There are two new official Nuxt modules around the corner. Nuxt Accessibility will focus on dealing with accessibility issues by providing ways of testing and giving hints during development. [Nuxt Hints] will go even beyond that and should provide insights about your applications’ performance, accessibility, and security. Both modules are now in alpha stage towards their v1 release which is expected soon.

Formerly paid premium feature Nuxt Studio was made free and fully open-sourced. The transition process started after Vercel acquired NuxtLabs last summer and was finished at the dawn of 2026. Nuxt Studio used to be a way of making money for Nuxt development. As this is not necessary anymore, you have this advanced CMS solution at your disposal now.

Adam Berecz announced his Vueform 2.0. I learned about Vueform 11 months ago from his conference talk and I immideately liked it. Now it seems there will be a paradigm shift from more opinionated form-handling solution to a headless core that will allow smooth extension by almost any UI library. Looking forward to the result. Forms are a big (and somewhat painful) topic, and I am afraid I haven’t picked my dream setup yet.
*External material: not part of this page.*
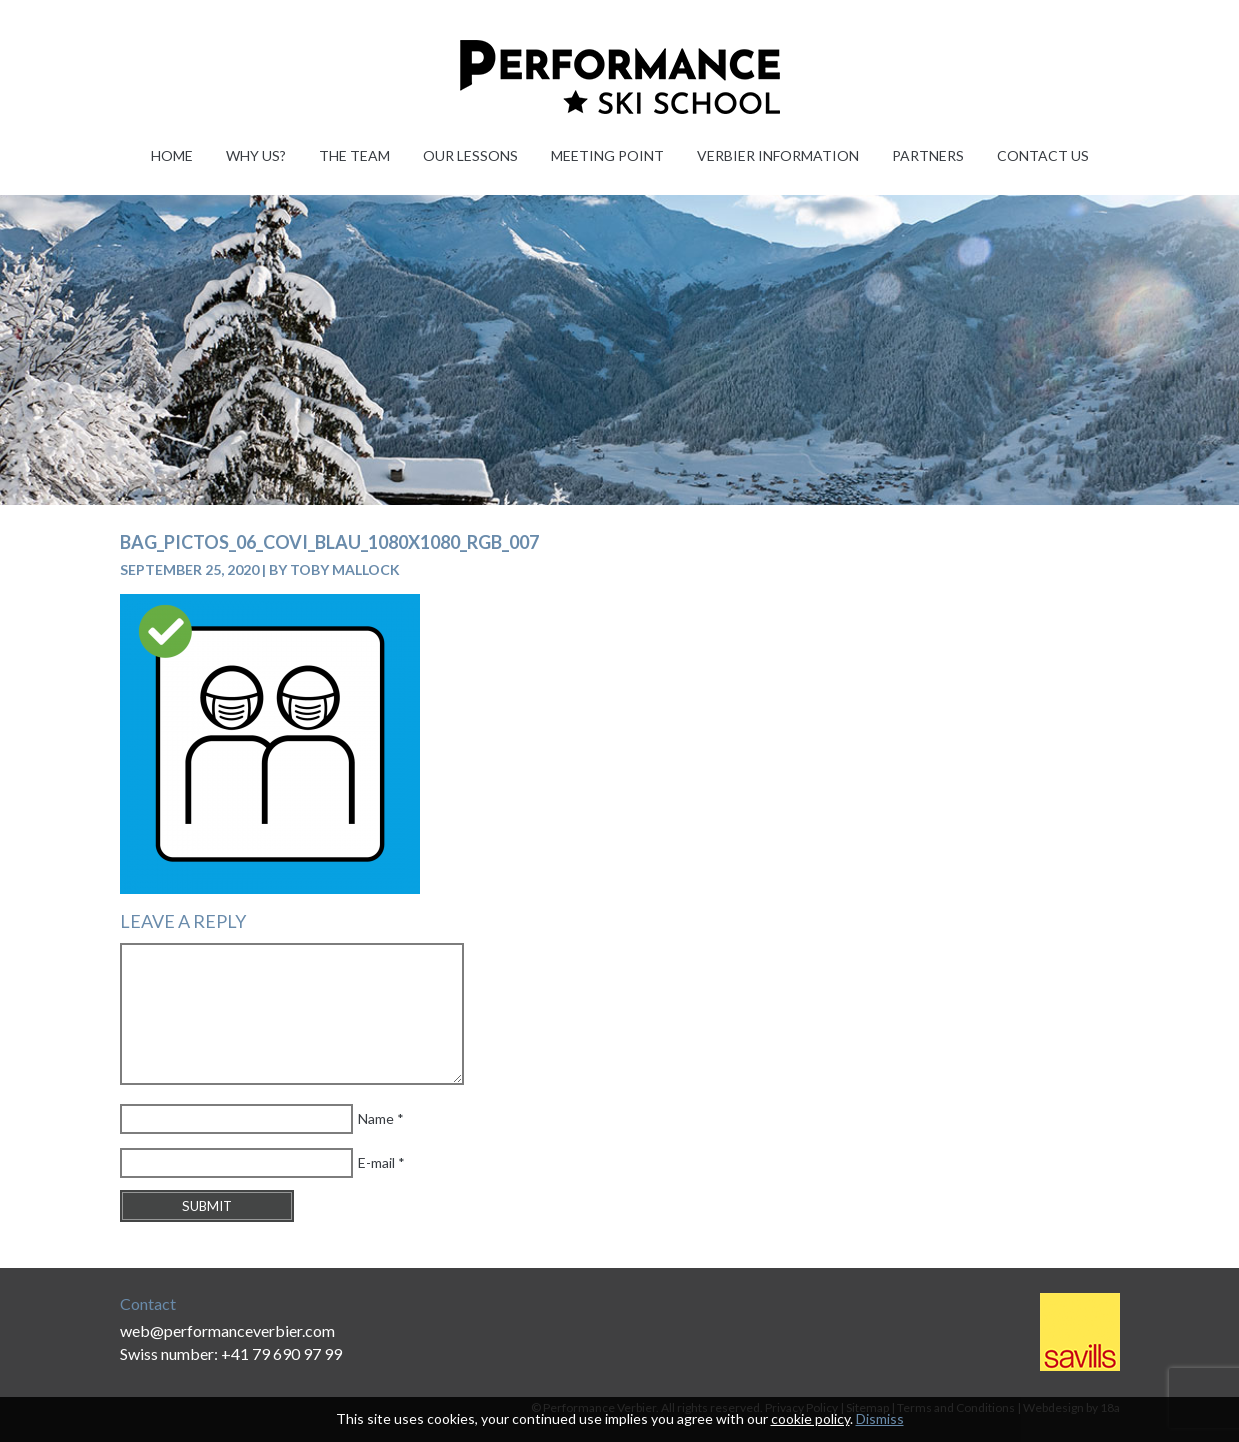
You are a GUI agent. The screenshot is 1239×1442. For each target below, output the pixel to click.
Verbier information (778, 155)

Another player out there might be Formisch which is being developed from last summer by Fabian Hiller, the author of Valibot validation library. But since Nuxt UI also opensourced their previously paid components, maybe their Form is all a Nuxter would need? I am planning to experiment on this theory a bit…

Let’s not forget about broader Vite ecosystem. As you may have heard, one of the fundamental parts of the ongoing improvement efforts is Rolldown. The bundler written in Rust is made to be crazy fast and effective in building modern webapps. Vite version 8, which is already in beta stage since December, will be powered by Rolldown exclusively. And soon there will be standalone Rolldown release, we already have release candidates. And there is much more going on as you can see in the fresh monthly summary by Alex Lichter.

Last thing that caught my attention lately is npmx – an alternative frontend to NPM package registry. It is an open-source project, currently under active development, that promises improved experience when browsing NPM packages. Not a competing repository and ecosystem, just an alternative frontend with additional features. I was satisfied with classic https://www.npmjs.com/, but this seems as one of those updates you don’t know you need until you get it. I will keep my eye on it.

I plan to release the March issue after VueJS Amsterdam conference. This year I am not travelling there in person, but I will keep my eye on the updates and I am sure there will be a lot of news to talk about. Take care until then!